Lobar intracerebral hemorrhages (ICHs) involve the white-matter of the cerebral lobes, and originate at the cortico-subcortical grey–white-matter junctions. During the acute phase, the hemorrhages displace adjacent structures, and the subsequent gradual removal of the necrotic tissue leaves either ‘slits’ with orange-stained margins, or cavities that may be indistinguishable from old infarctions on computerized tomography (CT) (Fig. 47.1).
Lobar hemorrhages are distinct from other forms of ICH in their clinical presentation, mechanisms, prognosis and management.

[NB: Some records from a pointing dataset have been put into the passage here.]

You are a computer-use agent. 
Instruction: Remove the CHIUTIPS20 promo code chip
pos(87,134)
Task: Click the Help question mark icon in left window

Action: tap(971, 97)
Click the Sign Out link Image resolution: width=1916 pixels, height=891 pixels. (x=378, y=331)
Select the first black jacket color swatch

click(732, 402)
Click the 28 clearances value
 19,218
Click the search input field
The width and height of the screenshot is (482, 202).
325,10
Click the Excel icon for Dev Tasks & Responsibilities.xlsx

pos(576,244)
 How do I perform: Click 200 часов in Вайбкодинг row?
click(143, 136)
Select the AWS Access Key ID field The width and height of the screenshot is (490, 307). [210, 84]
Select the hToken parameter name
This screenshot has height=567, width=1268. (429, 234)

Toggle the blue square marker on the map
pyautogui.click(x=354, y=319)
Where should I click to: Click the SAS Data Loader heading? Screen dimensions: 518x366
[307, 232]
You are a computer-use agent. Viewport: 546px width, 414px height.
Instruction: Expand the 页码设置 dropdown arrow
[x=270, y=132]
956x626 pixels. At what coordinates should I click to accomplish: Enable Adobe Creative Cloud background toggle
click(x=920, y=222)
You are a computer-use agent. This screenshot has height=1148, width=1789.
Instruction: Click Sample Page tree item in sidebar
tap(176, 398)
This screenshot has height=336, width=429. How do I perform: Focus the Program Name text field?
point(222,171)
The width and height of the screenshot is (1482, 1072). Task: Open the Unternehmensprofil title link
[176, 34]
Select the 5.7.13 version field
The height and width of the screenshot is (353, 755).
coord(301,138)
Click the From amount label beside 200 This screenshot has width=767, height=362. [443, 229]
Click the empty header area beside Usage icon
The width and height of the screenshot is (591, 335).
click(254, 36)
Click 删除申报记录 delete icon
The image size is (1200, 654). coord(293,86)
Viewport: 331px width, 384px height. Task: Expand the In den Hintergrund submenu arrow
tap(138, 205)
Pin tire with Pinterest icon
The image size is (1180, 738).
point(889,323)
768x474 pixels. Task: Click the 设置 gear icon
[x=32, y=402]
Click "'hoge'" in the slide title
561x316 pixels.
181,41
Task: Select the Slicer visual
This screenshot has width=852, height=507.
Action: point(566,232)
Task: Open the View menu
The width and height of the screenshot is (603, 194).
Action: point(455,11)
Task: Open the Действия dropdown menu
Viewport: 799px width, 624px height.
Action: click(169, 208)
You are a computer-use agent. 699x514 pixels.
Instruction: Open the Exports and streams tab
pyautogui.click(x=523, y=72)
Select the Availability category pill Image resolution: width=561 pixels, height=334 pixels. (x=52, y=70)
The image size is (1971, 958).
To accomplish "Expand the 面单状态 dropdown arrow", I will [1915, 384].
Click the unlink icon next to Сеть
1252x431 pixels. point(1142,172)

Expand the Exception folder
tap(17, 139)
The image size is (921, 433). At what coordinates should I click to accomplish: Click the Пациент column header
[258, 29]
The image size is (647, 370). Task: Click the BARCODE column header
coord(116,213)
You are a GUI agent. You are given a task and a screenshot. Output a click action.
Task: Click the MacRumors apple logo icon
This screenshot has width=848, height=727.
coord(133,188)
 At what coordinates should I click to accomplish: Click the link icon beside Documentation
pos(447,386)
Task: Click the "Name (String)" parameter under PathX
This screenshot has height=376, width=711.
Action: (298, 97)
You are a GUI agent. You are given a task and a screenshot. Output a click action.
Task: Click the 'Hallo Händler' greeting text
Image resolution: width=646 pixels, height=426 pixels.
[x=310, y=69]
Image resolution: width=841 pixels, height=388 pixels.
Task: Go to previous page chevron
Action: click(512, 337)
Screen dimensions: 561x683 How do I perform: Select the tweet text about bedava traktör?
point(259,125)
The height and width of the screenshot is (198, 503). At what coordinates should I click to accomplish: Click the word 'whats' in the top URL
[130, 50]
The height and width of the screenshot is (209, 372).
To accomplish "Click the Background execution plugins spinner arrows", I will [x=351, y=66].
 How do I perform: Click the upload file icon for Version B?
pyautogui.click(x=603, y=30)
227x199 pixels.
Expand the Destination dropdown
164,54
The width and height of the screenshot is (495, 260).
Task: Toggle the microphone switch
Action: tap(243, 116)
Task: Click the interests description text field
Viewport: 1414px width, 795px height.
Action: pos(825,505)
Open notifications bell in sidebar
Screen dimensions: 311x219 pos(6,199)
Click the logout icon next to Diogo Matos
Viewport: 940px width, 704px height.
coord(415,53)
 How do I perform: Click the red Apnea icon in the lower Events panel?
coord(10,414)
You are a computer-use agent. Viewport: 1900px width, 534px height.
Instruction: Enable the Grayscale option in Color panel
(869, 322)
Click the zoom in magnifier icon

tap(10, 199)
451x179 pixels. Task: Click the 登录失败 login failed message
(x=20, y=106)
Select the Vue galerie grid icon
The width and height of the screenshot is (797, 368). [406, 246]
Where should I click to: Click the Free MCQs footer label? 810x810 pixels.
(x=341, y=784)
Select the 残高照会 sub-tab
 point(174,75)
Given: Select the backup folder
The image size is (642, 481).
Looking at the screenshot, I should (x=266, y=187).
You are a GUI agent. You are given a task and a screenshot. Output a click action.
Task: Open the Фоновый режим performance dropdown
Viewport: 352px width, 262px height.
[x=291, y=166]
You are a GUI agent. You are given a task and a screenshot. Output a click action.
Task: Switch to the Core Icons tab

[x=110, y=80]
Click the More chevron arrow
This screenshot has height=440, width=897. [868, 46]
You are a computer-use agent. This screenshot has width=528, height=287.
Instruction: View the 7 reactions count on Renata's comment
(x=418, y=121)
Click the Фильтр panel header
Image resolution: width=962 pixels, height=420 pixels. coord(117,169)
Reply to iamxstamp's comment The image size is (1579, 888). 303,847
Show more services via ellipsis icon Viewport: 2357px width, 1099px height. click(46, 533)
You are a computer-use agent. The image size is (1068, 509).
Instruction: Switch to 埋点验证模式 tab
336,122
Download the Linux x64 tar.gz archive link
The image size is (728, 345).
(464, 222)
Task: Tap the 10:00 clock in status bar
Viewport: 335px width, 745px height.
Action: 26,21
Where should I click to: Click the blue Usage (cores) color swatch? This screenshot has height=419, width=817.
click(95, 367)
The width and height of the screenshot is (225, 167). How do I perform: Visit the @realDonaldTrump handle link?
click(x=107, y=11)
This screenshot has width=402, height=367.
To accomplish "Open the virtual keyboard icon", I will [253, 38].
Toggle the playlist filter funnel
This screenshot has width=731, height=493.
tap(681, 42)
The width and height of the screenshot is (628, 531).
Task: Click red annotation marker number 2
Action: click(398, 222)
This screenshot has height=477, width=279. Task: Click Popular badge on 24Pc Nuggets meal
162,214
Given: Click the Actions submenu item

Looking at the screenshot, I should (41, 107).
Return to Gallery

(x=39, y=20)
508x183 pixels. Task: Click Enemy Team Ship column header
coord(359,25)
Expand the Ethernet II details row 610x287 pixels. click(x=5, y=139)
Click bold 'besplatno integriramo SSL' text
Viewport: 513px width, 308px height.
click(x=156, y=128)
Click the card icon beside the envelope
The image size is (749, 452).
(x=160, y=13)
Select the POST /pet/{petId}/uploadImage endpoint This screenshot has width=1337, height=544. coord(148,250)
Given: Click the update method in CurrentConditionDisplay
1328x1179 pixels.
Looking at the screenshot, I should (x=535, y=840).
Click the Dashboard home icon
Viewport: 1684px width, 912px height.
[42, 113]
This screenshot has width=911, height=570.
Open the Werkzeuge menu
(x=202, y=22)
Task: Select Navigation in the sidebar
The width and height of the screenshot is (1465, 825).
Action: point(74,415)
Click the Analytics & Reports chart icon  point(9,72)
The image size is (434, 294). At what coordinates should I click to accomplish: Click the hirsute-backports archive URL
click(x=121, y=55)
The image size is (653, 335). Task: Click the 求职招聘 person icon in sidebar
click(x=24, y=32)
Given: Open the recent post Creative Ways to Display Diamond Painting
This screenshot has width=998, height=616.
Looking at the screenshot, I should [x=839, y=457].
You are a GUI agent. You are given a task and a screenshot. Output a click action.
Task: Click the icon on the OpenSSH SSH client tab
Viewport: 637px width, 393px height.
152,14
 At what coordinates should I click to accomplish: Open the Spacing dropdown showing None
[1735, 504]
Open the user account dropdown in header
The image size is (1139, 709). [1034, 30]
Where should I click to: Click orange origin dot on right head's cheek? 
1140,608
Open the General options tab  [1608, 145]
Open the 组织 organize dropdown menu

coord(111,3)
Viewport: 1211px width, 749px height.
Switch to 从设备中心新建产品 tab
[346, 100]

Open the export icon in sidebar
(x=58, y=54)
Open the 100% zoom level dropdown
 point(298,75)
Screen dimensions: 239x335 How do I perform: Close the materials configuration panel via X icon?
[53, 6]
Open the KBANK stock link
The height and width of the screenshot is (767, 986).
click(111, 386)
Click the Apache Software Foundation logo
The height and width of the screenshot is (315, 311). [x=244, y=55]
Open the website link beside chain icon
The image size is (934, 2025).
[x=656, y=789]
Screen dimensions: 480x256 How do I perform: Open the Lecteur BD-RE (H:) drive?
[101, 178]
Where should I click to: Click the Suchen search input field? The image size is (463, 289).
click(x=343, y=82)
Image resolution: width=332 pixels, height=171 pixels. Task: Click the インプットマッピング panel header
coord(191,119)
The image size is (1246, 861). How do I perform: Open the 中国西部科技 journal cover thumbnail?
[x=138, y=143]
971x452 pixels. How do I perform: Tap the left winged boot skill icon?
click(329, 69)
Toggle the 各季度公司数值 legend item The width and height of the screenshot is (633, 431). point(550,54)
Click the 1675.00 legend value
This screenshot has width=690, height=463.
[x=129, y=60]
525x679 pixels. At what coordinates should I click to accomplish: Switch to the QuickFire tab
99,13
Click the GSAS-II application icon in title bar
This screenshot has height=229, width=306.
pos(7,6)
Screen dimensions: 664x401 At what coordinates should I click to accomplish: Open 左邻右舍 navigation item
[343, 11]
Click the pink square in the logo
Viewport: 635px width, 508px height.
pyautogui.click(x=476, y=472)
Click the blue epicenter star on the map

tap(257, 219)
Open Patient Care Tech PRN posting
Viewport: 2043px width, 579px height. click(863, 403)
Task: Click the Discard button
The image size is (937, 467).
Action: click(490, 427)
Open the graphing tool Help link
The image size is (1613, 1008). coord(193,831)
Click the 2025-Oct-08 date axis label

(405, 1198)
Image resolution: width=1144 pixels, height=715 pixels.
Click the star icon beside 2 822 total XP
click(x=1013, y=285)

Lobar ICHs account for between 23 and 46% of the cases of ICH in clinical series (Table 47.1). In some series (Schütz, 1988; Norrving, 1998) they are reported with the highest frequency (34 and 36%, respectively), surpassing the putaminal location (23 and 32%, respectively). Among patients younger than 45 years of age, Toffol et al. (1987) found that the lobar location had an even higher frequency of 55% (40 of 72 patients).
Lobar ICHs have been reported as being less often of hypertensive mechanism than the other varieties of ICH (Ropper & Davis, 1980; Kase et al., 1982). The frequency of hypertension as the cause of lobar ICHs is estimated to be between 20 and 47.5%, in comparison with figures of 57 to 97% for the other locations of ICH. The explanations for these differences include the fact that the arterial lesions responsible for ICH in hypertensives, lipohyalinosis and/or microaneurysms, favour the basal ganglia and thalamus, brainstem, and cerebellum, with relative sparing of the cortico-subcortical area.